Le mercredi 18 décembre, le tribunal correctionnel d’Agen, dans le Lot-et-Garonne, se penchera sur une affaire de traite d’êtres humains impliquant une vingtaine de travailleurs étrangers, exploités et sans salaire pendant des mois. Une audience qui met en lumière un système qui voit des jeunes sont recrutés directement au Maroc pour travailler dans l'agriculture en France, dans l'espoir d'un avenir meilleur.

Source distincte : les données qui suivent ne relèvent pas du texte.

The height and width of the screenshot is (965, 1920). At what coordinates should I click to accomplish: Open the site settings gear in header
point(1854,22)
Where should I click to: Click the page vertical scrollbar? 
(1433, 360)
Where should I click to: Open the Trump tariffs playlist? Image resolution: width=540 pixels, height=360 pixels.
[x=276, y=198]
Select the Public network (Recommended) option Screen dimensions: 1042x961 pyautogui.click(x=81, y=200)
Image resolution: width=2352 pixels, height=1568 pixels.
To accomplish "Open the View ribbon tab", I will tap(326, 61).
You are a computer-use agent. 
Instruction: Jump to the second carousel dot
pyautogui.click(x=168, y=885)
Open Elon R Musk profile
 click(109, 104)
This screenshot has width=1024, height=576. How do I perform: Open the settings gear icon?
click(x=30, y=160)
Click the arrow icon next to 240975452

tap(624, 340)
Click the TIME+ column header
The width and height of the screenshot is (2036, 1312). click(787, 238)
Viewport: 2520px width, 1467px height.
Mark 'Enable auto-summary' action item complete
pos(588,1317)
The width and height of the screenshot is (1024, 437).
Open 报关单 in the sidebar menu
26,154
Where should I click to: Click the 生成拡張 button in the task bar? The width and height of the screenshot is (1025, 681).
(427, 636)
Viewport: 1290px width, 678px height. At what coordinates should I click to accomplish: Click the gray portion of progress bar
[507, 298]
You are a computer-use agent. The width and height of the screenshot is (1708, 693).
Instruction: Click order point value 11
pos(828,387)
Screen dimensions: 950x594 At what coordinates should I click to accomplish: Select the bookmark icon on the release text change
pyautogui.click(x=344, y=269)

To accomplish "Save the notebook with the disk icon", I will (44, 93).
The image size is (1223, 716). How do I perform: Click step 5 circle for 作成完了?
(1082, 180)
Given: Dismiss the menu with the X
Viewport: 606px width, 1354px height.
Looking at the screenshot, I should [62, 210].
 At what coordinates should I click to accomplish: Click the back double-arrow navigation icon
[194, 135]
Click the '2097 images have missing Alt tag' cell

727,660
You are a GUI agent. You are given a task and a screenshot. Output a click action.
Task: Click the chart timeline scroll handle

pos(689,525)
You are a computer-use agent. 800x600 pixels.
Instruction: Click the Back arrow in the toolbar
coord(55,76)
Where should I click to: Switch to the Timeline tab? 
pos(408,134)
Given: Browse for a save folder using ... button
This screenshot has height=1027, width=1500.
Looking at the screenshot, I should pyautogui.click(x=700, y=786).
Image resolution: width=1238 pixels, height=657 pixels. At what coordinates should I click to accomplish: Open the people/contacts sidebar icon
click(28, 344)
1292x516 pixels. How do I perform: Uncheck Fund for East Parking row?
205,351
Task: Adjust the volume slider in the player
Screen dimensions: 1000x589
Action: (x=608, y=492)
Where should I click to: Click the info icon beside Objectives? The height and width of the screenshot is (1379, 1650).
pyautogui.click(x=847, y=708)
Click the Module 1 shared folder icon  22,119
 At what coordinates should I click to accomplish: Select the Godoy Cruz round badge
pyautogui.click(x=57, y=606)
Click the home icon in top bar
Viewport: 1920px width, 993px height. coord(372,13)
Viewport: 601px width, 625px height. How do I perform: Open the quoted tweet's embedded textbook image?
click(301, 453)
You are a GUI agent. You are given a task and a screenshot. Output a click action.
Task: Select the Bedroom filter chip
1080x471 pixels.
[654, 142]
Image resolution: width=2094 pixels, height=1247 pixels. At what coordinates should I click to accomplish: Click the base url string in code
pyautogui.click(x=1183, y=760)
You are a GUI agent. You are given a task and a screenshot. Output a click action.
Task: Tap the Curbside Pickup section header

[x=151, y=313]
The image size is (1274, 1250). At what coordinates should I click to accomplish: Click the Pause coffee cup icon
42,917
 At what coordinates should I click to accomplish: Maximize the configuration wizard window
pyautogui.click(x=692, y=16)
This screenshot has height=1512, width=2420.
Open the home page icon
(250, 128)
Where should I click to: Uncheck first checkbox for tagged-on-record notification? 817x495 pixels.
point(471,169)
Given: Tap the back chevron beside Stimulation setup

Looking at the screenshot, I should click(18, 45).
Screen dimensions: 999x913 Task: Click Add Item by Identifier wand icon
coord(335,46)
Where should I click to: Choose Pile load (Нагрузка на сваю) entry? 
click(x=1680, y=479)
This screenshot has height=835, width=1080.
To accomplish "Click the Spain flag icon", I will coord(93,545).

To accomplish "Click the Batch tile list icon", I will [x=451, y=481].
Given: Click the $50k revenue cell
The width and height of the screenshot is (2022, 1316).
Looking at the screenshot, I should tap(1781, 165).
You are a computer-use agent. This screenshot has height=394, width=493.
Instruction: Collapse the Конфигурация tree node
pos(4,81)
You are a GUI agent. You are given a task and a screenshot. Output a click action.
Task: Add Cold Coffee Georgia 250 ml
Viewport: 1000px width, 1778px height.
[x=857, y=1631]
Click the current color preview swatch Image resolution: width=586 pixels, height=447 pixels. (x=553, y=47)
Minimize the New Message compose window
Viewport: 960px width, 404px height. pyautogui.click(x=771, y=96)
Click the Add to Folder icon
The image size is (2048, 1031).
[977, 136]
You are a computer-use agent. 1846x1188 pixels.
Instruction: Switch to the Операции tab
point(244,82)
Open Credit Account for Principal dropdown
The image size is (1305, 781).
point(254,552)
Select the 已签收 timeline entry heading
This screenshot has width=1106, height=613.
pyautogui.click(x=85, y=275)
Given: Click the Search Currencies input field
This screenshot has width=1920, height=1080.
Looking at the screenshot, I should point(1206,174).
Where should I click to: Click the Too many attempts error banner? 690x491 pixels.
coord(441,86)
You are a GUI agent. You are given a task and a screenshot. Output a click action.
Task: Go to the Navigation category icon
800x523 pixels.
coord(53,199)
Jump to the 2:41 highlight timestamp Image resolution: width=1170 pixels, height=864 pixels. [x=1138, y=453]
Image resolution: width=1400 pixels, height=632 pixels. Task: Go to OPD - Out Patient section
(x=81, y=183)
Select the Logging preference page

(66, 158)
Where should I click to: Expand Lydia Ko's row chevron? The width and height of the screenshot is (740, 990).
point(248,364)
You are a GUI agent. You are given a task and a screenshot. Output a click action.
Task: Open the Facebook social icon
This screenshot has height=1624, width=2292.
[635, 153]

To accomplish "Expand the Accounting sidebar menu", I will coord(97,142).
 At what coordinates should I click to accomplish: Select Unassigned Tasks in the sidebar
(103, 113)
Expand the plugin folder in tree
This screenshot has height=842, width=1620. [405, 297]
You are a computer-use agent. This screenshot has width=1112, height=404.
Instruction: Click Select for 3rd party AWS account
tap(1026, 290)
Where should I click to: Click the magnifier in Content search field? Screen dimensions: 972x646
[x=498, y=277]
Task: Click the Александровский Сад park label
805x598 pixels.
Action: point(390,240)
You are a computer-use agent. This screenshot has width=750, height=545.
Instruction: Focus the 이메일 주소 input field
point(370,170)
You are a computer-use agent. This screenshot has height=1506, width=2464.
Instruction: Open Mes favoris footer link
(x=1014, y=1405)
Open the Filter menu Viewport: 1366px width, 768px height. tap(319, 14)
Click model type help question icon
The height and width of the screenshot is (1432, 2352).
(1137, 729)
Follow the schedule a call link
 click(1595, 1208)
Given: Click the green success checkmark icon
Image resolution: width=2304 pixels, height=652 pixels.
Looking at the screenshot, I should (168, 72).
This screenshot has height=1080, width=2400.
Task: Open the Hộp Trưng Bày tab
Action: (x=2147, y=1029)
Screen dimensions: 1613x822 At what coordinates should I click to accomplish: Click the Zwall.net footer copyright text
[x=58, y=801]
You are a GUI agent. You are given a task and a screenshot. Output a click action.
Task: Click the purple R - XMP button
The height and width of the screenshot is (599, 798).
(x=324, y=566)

Deux ans après les faits, Oussama n'a rien oublié de son arrivée en France. En juin 2022, le jeune Marocain de 20 ans atterrit à Bordeaux rempli d'espoir, recruté pour un contrat de plusieurs mois dans une plantation de légumes dans le Lot-et-Garonne. "J'étais un jeune homme vraiment heureux, je me sentais bien, j'étais très motivé", se souvient-il encore. Mais tout bascule rapidement. Lorsqu'il arrive au domicile de son exploitante, censée l'héberger, Oussama déchante. "Il y avait ses enfants et des ouvriers dans une maison en très mauvais état. Elle m'a emmenée dans une chambre, sale, où il y avait six personnes. Je voulais partir, mais c'était mon premier jour."
Journées à rallonge
Les jours suivants, le jeune employé se rend vite compte de la tâche à accomplir. "On commençait le travail à 8 heures, sans tenue de sécurité, en short et en tee-shirt. Je travaillais tous les jours, entre 9 et 11 heures par jour, avec une température qui atteignait les 36 degrés. Sans nourriture et sans argent, on décidait pour moi de ce que j'allais faire dans la journée, je n'avais aucune marge de manœuvre."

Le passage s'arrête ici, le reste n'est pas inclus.